* TASK ITEM
Exactly as shown below, retype every line of the data.

(Beginning of PROVIDED RECORDS)

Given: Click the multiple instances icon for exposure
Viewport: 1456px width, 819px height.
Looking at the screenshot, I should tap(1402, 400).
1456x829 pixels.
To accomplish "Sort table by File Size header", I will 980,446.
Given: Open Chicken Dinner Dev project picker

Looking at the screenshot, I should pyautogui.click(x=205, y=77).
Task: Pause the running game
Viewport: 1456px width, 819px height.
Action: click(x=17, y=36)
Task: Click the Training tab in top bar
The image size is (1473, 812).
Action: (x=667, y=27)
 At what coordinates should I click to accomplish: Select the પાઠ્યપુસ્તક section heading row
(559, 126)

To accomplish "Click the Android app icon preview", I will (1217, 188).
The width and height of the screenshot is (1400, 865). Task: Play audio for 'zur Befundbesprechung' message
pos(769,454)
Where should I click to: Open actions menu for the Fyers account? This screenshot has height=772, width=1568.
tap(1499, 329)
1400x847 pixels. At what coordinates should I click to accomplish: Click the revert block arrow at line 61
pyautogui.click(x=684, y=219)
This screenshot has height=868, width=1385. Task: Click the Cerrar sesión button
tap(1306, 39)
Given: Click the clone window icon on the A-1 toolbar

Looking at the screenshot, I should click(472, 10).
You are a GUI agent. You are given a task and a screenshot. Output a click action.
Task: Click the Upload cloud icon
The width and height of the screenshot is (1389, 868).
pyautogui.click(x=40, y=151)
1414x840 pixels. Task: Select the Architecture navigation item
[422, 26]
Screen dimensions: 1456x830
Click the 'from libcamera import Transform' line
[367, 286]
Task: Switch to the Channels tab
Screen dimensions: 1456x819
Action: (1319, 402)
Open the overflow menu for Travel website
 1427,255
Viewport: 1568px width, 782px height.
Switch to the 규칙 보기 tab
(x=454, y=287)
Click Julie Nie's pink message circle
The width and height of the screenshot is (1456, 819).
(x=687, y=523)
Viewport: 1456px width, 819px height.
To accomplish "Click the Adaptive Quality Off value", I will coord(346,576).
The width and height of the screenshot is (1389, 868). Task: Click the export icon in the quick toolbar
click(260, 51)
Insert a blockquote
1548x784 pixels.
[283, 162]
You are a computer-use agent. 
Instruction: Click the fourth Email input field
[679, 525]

(End of PROVIDED RECORDS)

* ANSWER
Given: Click the multiple instances icon for exposure
Viewport: 1456px width, 819px height.
Looking at the screenshot, I should tap(1402, 400).
1456x829 pixels.
To accomplish "Sort table by File Size header", I will 980,446.
Given: Open Chicken Dinner Dev project picker

Looking at the screenshot, I should pyautogui.click(x=205, y=77).
Task: Pause the running game
Viewport: 1456px width, 819px height.
Action: click(x=17, y=36)
Task: Click the Training tab in top bar
The image size is (1473, 812).
Action: (x=667, y=27)
 At what coordinates should I click to accomplish: Select the પાઠ્યપુસ્તક section heading row
(559, 126)

To accomplish "Click the Android app icon preview", I will (1217, 188).
The width and height of the screenshot is (1400, 865). Task: Play audio for 'zur Befundbesprechung' message
pos(769,454)
Where should I click to: Open actions menu for the Fyers account? This screenshot has height=772, width=1568.
tap(1499, 329)
1400x847 pixels. At what coordinates should I click to accomplish: Click the revert block arrow at line 61
pyautogui.click(x=684, y=219)
This screenshot has height=868, width=1385. Task: Click the Cerrar sesión button
tap(1306, 39)
Given: Click the clone window icon on the A-1 toolbar

Looking at the screenshot, I should click(472, 10).
You are a GUI agent. You are given a task and a screenshot. Output a click action.
Task: Click the Upload cloud icon
The width and height of the screenshot is (1389, 868).
pyautogui.click(x=40, y=151)
1414x840 pixels. Task: Select the Architecture navigation item
[422, 26]
Screen dimensions: 1456x830
Click the 'from libcamera import Transform' line
[367, 286]
Task: Switch to the Channels tab
Screen dimensions: 1456x819
Action: (1319, 402)
Open the overflow menu for Travel website
 1427,255
Viewport: 1568px width, 782px height.
Switch to the 규칙 보기 tab
(x=454, y=287)
Click Julie Nie's pink message circle
The width and height of the screenshot is (1456, 819).
(x=687, y=523)
Viewport: 1456px width, 819px height.
To accomplish "Click the Adaptive Quality Off value", I will coord(346,576).
The width and height of the screenshot is (1389, 868). Task: Click the export icon in the quick toolbar
click(260, 51)
Insert a blockquote
1548x784 pixels.
[283, 162]
You are a computer-use agent. 
Instruction: Click the fourth Email input field
[679, 525]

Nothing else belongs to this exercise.